In both groups, second-line therapy was initiated for patients with refractory aGVHD, which was defined as GVHD progression after 3 days of therapy, lack of improvement within 7 days, or failure to achieve CR after 14 days of treatment (see supplemental Methods and Supplementary Table 2 for more details).

Luminex assays for aGVHD biomarker measurement

An algorithm score based on ST2 and REG3α concentrations at the onset of GVHD was used to classify aGVHD patients into high-, medium-, and low-risk groups. Blood samples were collected for the measurement of aGVHD biomarkers at various time points, including before patients underwent the conditioning regimen, on days 7, 14, 28, 60, and 90 after transplantation, at the onset of aGVHD, and 3–7 days after enrollment (Supplemental Methods).

Immunophenotyping

Immune monitoring was conducted on peripheral blood samples collected on 28, 56, 180, 365, 560 and 720 days after enrollment. Antibodies against CD3, CD4, CD8, CD20 and CD56 (BD Biosciences, USA) were used to detect CD3+ T, CD4+ T, CD8+ T, B and NK cells via BD FACS Canto II (BD Biosciences, USA). Treg cells were identified by gating the population of CD3+CD4+CD25+Foxp3+ cells.

Sample size

The sample size calculation was based on the primary endpoint (ORR). In our previously phase I study involving 32 aGVHD patients treated with corticosteroids as first-line therapy, the expected ORR was 55%.19 Additionally, an ORR of 82.05% was observed in patients with aGVHD grades I–IV who received a combination of steroid and ruxolitinib as first-line therapy, including twelve patients with grade I aGVHD. Therefore, an expected ORR of 75% was established for those treated with the steroid-ruxolitinib combination.

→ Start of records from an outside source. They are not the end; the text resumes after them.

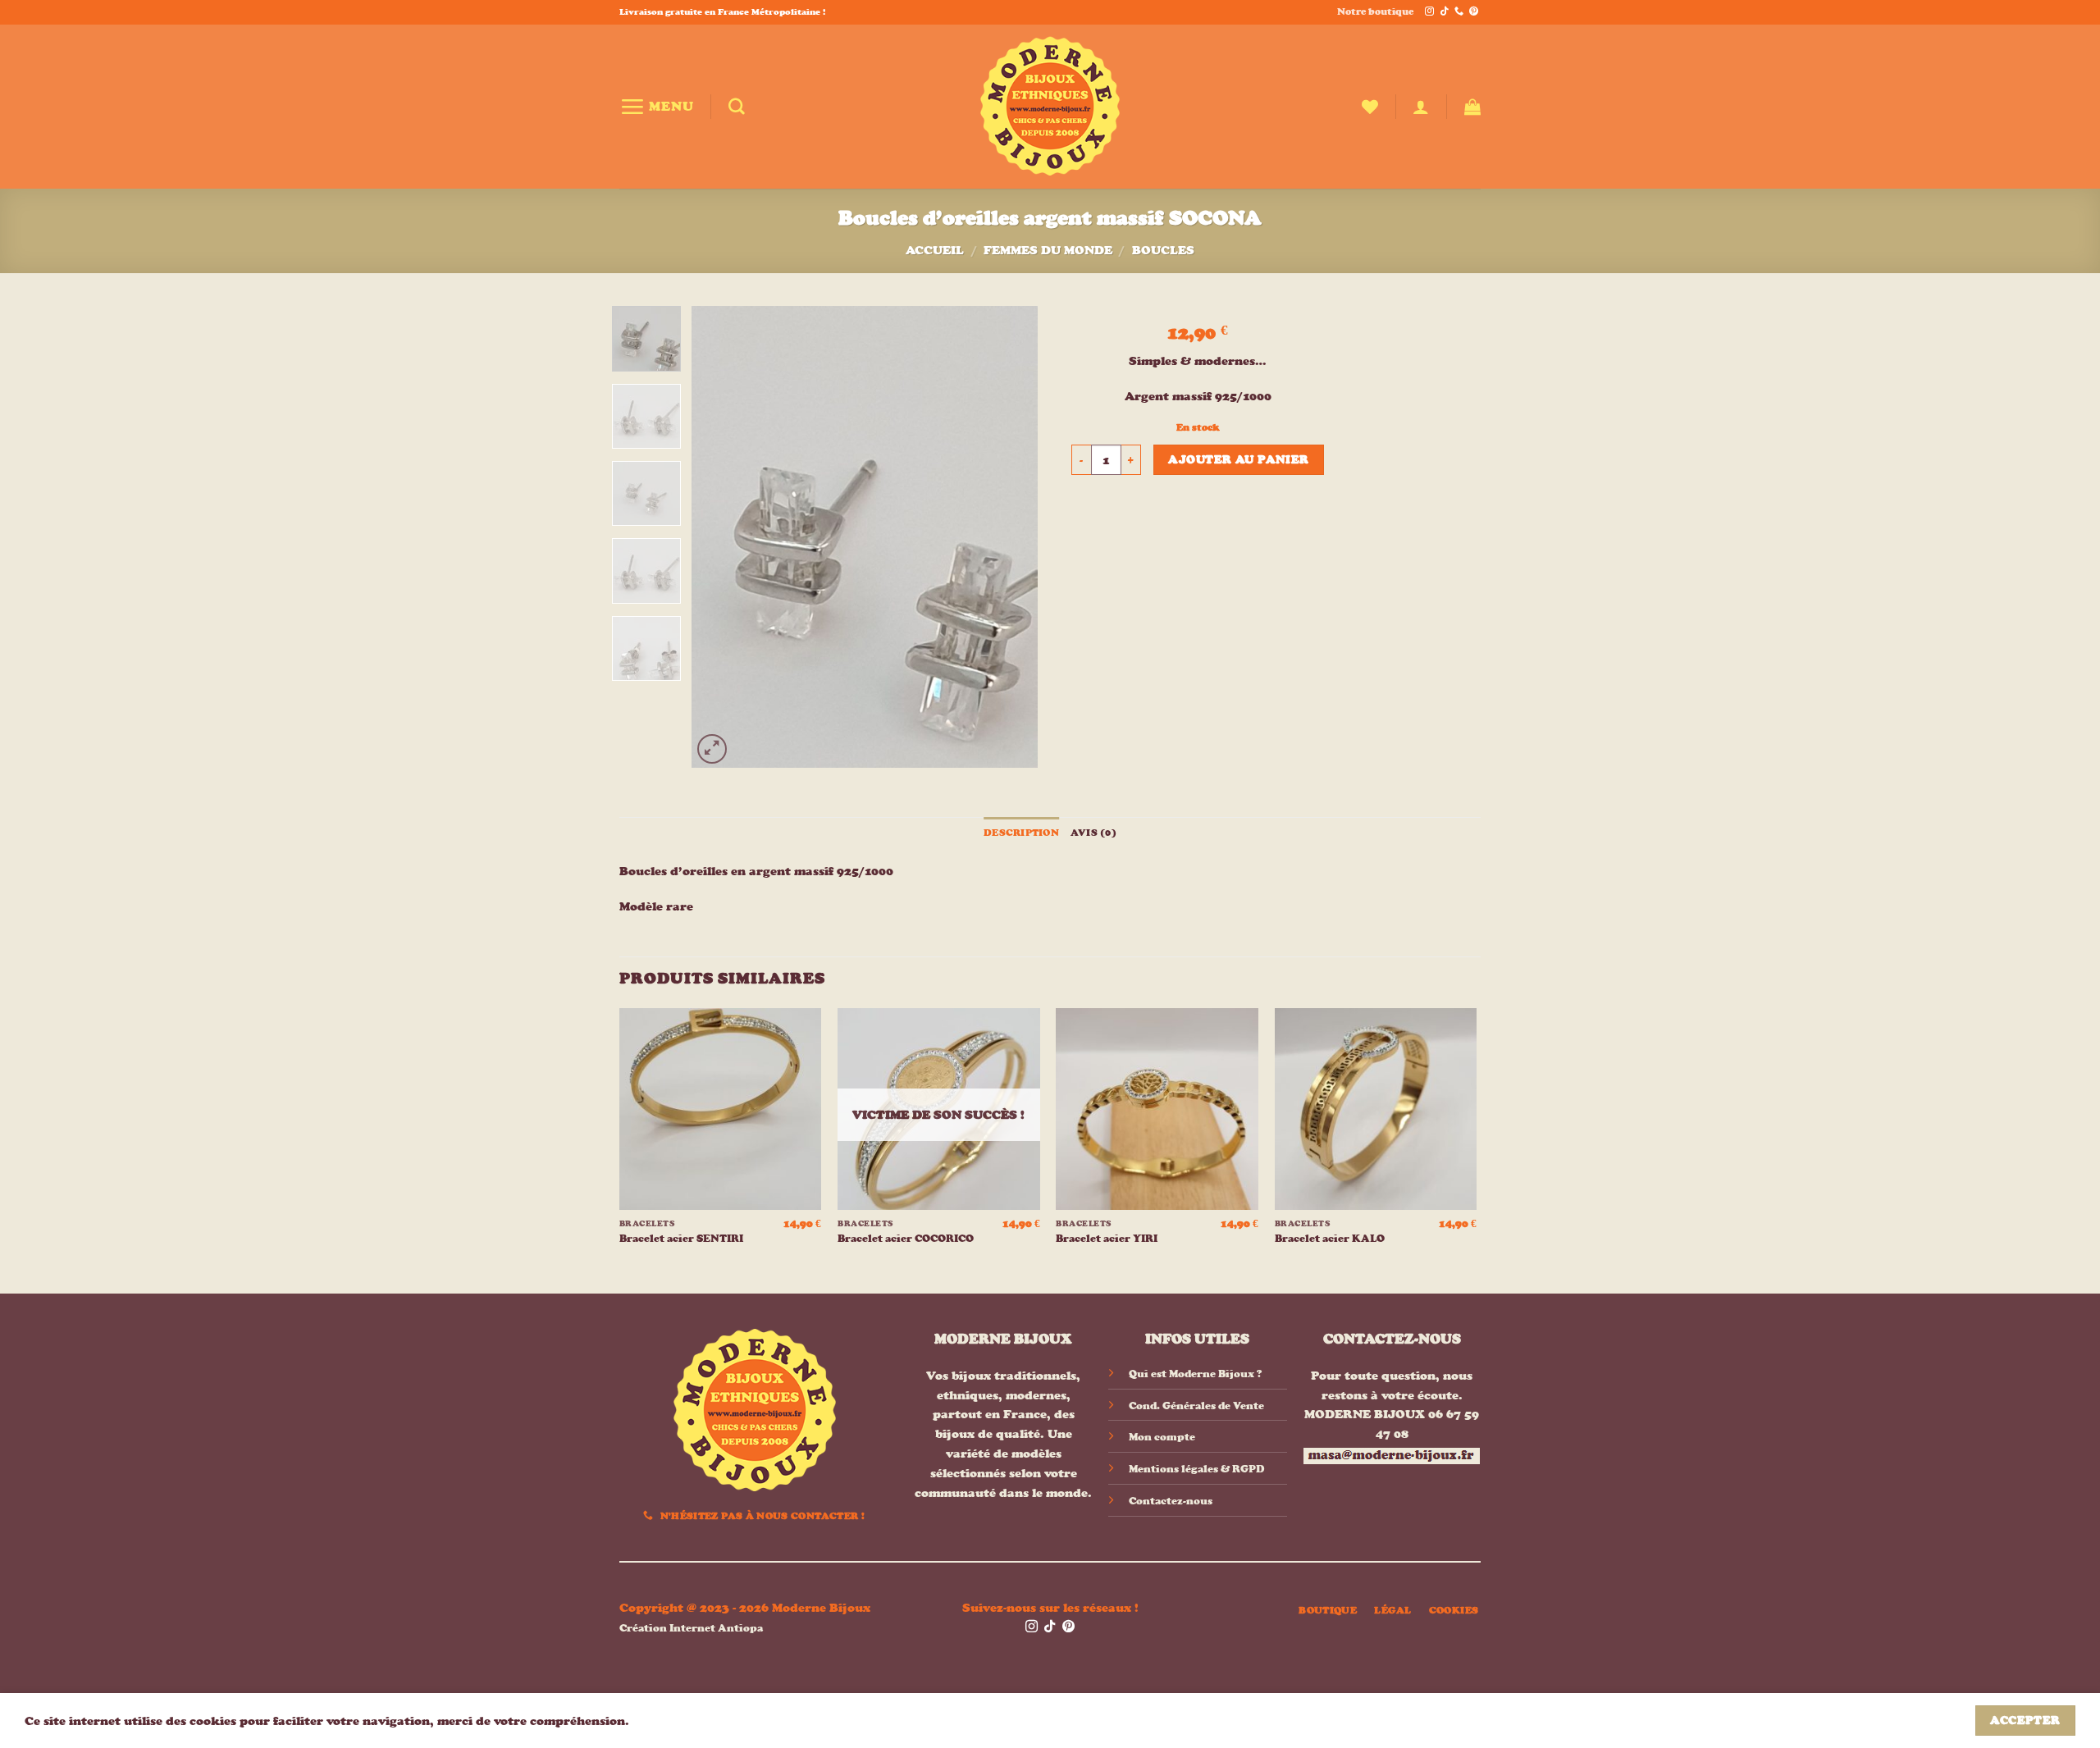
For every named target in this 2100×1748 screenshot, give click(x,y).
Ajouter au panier (1238, 459)
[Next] (1010, 537)
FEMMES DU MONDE (1048, 250)
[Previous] (719, 537)
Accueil (935, 250)
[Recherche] (736, 107)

The study was designed with a 2-sided significance level α = 5% and a power of 1-β = 80%. 86 patients were required for each group as estimated using Z-Test statistics of PASS software (NCSS LCC, USA). Allowing a drop-out rate of 15%, a total of 198 patients were required (99 for each group, Fig. 1).29

Statistical analysis

All randomized participants will be analyzed for outcomes, with missing data expected to be under 10%. If needed, multiple imputations will be applied, and best-case/worst-case scenarios used for handling missing data.

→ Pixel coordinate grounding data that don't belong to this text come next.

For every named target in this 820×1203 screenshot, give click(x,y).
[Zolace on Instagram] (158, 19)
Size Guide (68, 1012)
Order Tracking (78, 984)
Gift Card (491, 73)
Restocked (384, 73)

Continuous data are presented as median with interquartile range (IQR) or mean and standard deviation (SD), depending on the normality of the distribution. Categorical data are described as n (%). The ORR, along with its 95% CI, was assessed using the Cochran–Mantel–Haenszel test, stratified by pre-transplant disease status and biomarker risk. The Kaplan–Meier method estimated DOR, OS, DFS, and FFS, with group differences analyzed by the log-rank test. Cumulative incidence rates of recurrent aGVHD, cGVHD, NRM, and relapse were estimated using a competing risk model and compared with the Fine and Gray test. Competing events were defined as follows: for recurrent aGVHD, relapse and death without recurrent aGVHD; for cGVHD, relapse and death without cGVHD; for relapse, death without relapse; and for NRM, relapse. For biomarker and immune reconstitution analyses, the Friedman test was used to identify statistically significant differences among time points for each biomarker. If the Friedman test was significant, Wilcoxon tests were conducted as follow-up tests, with Bonferroni correction applied to adjust the p-value for each biomarker analysis. A two-sided P < 0.05 was considered statistically significant. All analyses were performed using SPSS 22.0 software (IBM Corporation, Armonk, NY, USA) or R version 4.1.2 (www.cran.r-project.org), and all statistical analyses were based on the intend-to-treat set.